Tufts Health Plan
- Industry: Medical industry
- Founded: 1979
- Fate: Merged with Harvard Pilgrim Health Care to form Point32Health
- Successor: Point32Health
- Headquarters: 1 Wellness Way Canton, Massachusetts
- Area served: Massachusetts, New Hampshire, Rhode Island
- Key people: Cain A. Hayes (CEO)
- Products: Health insurance
- Number of employees: 2,400
- Website: tuftshealthplan.com

= Tufts Health Plan =

Tufts Health Plan was a Massachusetts-based non-profit health insurance company under Tufts Associated Health Plans, Inc. with headquarters in Watertown, Massachusetts. It completed a merger with Harvard Pilgrim Health Care on January 1, 2021, making the then unnamed company the second-largest health insurer in Massachusetts. The merger had been announced on August 14, 2019; the combined company serves 2.4 million members in Massachusetts, Maine, Connecticut, New Hampshire, and Rhode Island. On June 15, 2021, the new name of the parent company was announced as Point32Health, named for the 32 points on a compass.

Tufts Health Plan was founded in 1979 by Morton Madoff., M.D., dean of Tufts University School of Medicine. As of May 2019, the organization had over 1 million members.

== History ==

Morton Madoff, M.D., of Tufts University Medical School, founded Tufts Associated Health Maintenance Organization, Inc. in 1979. The organization started offering plans in 1981, ending its first year with 3,000 members.

In 1995, Tufts Health Plan launched its first PPO (preferred provider organization) plans. In 1996 Tufts Health Plan was ranked as a top HMO provider in the United States by Newsweek.

In 2008, Tufts Health Plan created the Tufts Health Plan Foundation so the health plan's assets could help address long-standing health care issues in the local community.
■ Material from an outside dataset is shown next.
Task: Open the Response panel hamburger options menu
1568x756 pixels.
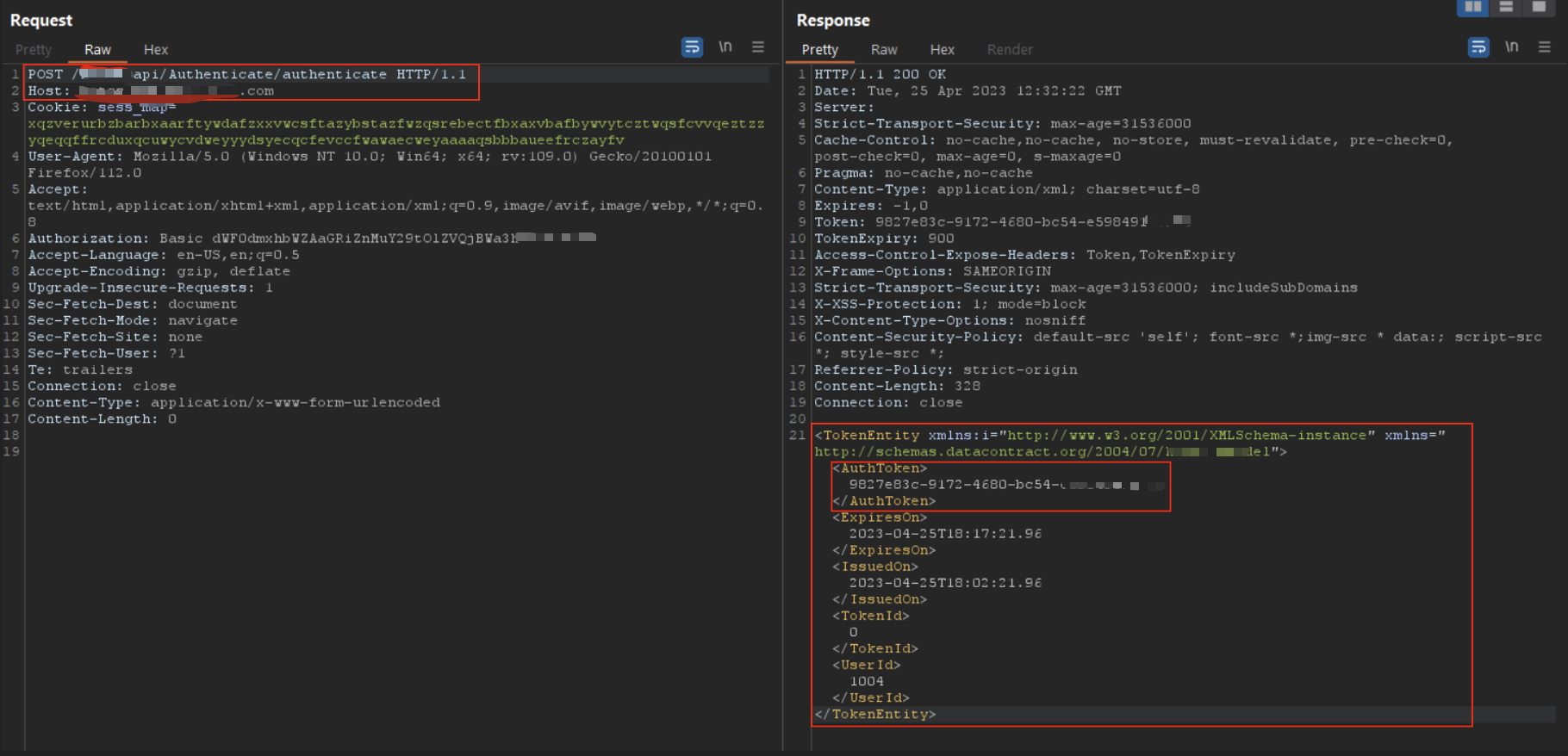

The foundation funds approximately $5 million annually in investments and grants to local non-profits.

In 2011, Tufts Health Plan acquired Network Health, a Medicaid plan.

In 2015, Tufts Health Plan acquired Integra Partners, a medical equipment and prosthetics management company backed by Peterson Partners.

Also in 2015, Tufts Health Plan entered into a joint venture with Granite Health, a network of five health systems, creating Tufts Health Freedom Plan of New Hampshire.

In 2016, the company transformed core business operations to HealthEdge.

In 2017, Tufts Health Plan signed contracts to form Medicaid (MassHealth) Accountable Care Organization (ACO) partnerships with four provider organizations: Atrius Health, Beth Israel Deaconess Care Organization, Cambridge Health Alliance, and Boston Children's Accountable Care Organization. Also in 2017, Tufts Health Plan entered the Rhode Island Medicaid market.

In February 2018, Tufts Health Plan entered into a joint venture with Hartford HealthCare, creating CarePartners of Connecticut, which offers Medicare Advantage plans to eligible beneficiaries.

On January 26, 2021, Tufts Health Plan announced the completion of their merger with Harvard Pilgrim Health Care.

In July 2021, Tufts Health Plan awarded the Metropolitan Boston Housing Partnership with a grant of $170,000.